Data shown Block Start

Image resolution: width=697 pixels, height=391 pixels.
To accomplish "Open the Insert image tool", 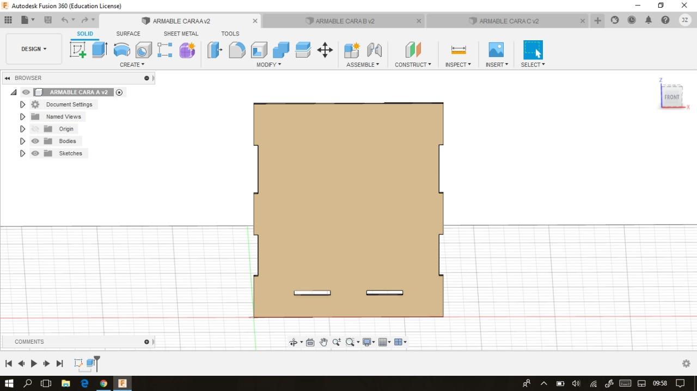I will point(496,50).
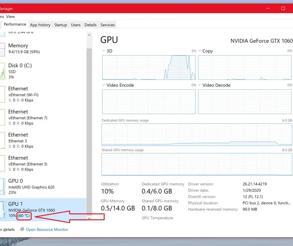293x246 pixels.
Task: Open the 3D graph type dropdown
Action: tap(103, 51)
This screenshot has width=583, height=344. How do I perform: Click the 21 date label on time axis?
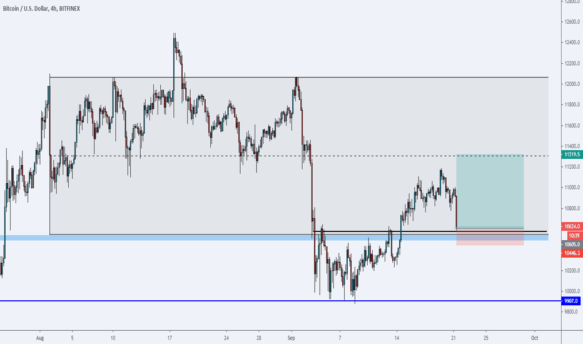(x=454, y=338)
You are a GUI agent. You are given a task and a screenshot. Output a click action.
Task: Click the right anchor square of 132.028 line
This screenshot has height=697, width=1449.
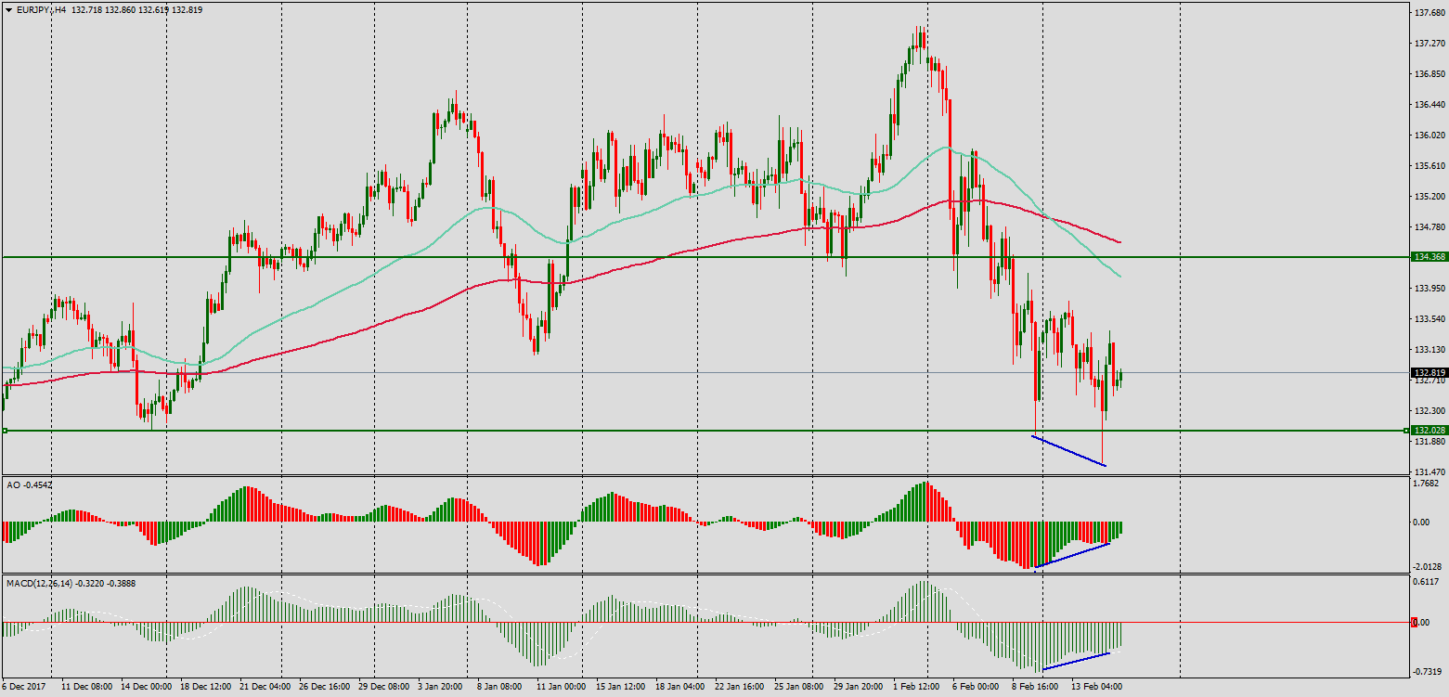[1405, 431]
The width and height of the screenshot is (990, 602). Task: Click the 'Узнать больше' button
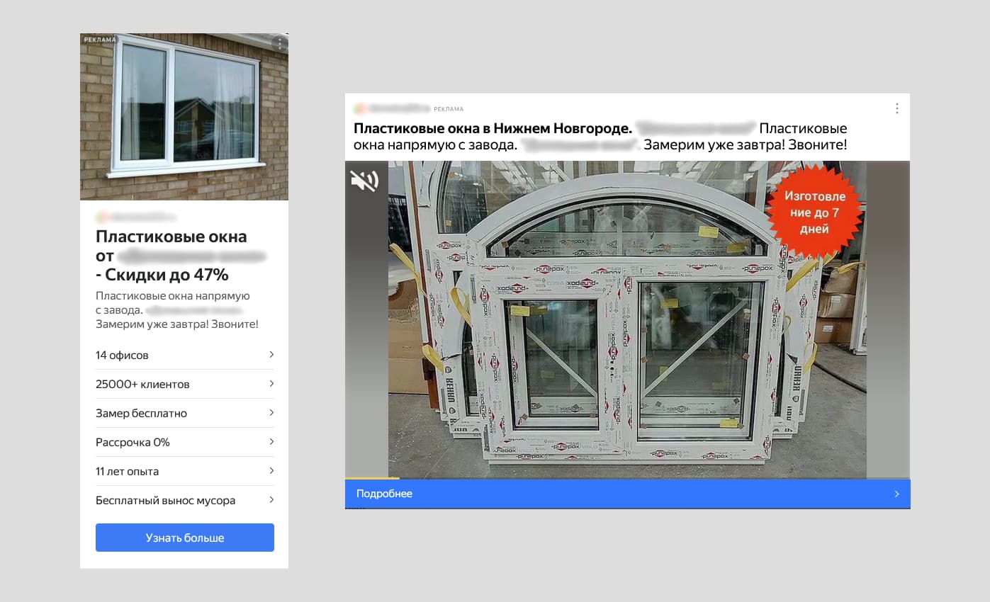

Data shown Block End

# Prompt
Start at the line holding "You are a GUI" and stop at the last line of the entries above. Repeat those lines exactly, pictures excluded.

# Task result
You are a GUI agent. You are given a task and a screenshot. Output a click action.
Task: Click the right anchor square of 132.028 line
This screenshot has height=697, width=1449.
[1405, 431]
The width and height of the screenshot is (990, 602). Task: Click the 'Узнать больше' button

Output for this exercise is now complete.